Nickel-base superalloys are used as the materials of construction of some of the components of gas turbine engines that are exposed to the most severe and demanding temperatures and environmental conditions in the engines. The turbine blades and vanes are typically formed of such nickel-base superalloys, for example. During service, these components are exposed to temperatures of 2000° F. or more, and also to the corrosive hot combustion gases.
The compositions of the nickel-base superalloys are selected to achieve the required mechanical properties in service. However, the available nickel-base superalloys that have the required mechanical properties are not sufficiently resistant to environmental damage to be used for prolonged service. Environmentally resistant coatings are therefore applied to the surfaces of the articles. The environmentally resistant coatings usually include high-aluminum coatings which oxidize to form an adherent aluminum oxide scale that protects the underlying superalloy against oxidation and corrosion damage. A ceramic layer may be deposited overlying the high-aluminum coating to serve as a thermal insulator.

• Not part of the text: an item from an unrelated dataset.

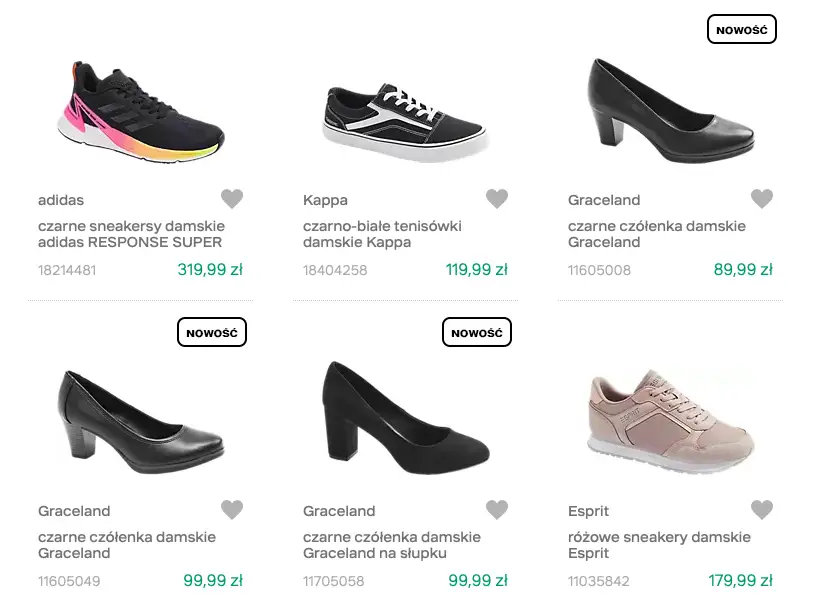This screenshot has width=818, height=599.
Task: Add Graceland 11605008 pumps to wishlist
Action: tap(762, 199)
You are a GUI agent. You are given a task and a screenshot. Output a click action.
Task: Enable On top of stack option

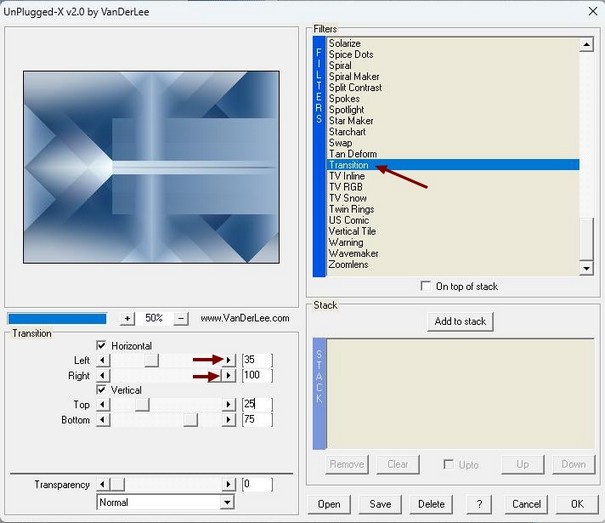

The environmentally resistant coatings work well in a number of applications. In some instances, however, the coated articles develop weakened regions just below their surfaces after extended exposure to elevated temperatures that are encountered in service. The presence of these weakened regions, known in the art as secondary reaction zones or SRZs, leads to the degradation of the mechanical properties of the coated articles. The SRZs have previously been known and recognized in the art, and various techniques have been employed to avoid them or to minimize their adverse effects. See, for example, U.S. Pat. Nos. 5,334,263; 6,080,246; 6,444,053; and 6,447,932, whose disclosures are incorporated by reference. The formation of SRZs is of particular concern in thin-walled articles such as hollow turbine blades or vanes, because the SRZ can weaken a significant fraction of the total wall thickness and lead to premature failure in those areas.
The various approaches to avoiding the SRZs are operable for specific applications, but they may not be applicable in other cases. SRZs are still found as a result of exposure of some of the coated nickel-base superalloys. There is a need for an approach which avoids or minimizes the formation of SRZs in protected articles made of nickel-base superalloys that are otherwise susceptible to its formation. The present invention fulfills this need, and further provides related advantages.